____ Excerpt provided

What is this that stands before me?
Figure in black which points at me
Turn around quick, and start to run
Find out I’m the chosen one
Oh no!
While Sunn O)))’s “Báthory Erzsébet” may stand alone with regard to the utilization of a lead singer’s genuine terror, the eponymous first song from the eponymous first album by the unquestionable Black Sabbath was the logical conclusion to Robert Johnson in establishing a musical legacy of concurrent familiarity and alienation in the face of evil. Although arguments over who constitutes “the first heavy metal band” rage on, even ignoring the unforgivably boring candidates like Led Zeppelin and Deep Purple, and instead acknowledging the proto-Oh Sees stoner psyche of Blue Cheer, the proto-industrial barbarism of Cro-Magnon, or the para-ecclesiastical gothicism of the band who just straight-up called themselves H.P Lovecraft, Black Sabbath are most certainly what Foucault might consider the instigators of heavy metal’s discursivity.
What sets Black Sabbath so apart is the manner in which they managed both to establish a genre, and play with it, all at once. They draw the defining line in the sand that demarcates “heavy metal,” and yet decide not to step fully over it – combining old psychedelic rock practices with an unabashedly ominous aesthetic, they defy conventional temporality by introducing the house style both for the original genre of heavy metal, and for its descendant subgenre doom, concurrently.

________

Problem set >>
(a) According to the Black Sabbath passage, what sets the band apart? Answer in one to three sentences.
(b) From the Black Sabbath passage, write out the text from "While Sunn O)))’s" up to and including "heavy metal’s discursivity.".

____ Supplied records

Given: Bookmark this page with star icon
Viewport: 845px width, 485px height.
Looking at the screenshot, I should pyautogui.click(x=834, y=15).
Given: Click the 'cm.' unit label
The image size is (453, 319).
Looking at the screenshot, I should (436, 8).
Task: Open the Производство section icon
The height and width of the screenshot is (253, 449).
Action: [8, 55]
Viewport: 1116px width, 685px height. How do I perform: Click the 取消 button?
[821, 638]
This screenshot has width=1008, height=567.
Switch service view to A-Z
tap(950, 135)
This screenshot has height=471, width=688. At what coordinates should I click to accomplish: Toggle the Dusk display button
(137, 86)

________

Outputs for the tasks >>
(a) Black Sabbath managed to establish a genre and play with it at the same time. They drew the line that defines "heavy metal" without stepping fully over it. By combining old psychedelic rock practices with an ominous aesthetic, they introduced the house style for both heavy metal and its subgenre doom at once.

(b)
While Sunn O)))’s “Báthory Erzsébet” may stand alone with regard to the utilization of a lead singer’s genuine terror, the eponymous first song from the eponymous first album by the unquestionable Black Sabbath was the logical conclusion to Robert Johnson in establishing a musical legacy of concurrent familiarity and alienation in the face of evil. Although arguments over who constitutes “the first heavy metal band” rage on, even ignoring the unforgivably boring candidates like Led Zeppelin and Deep Purple, and instead acknowledging the proto-Oh Sees stoner psyche of Blue Cheer, the proto-industrial barbarism of Cro-Magnon, or the para-ecclesiastical gothicism of the band who just straight-up called themselves H.P Lovecraft, Black Sabbath are most certainly what Foucault might consider the instigators of heavy metal’s discursivity.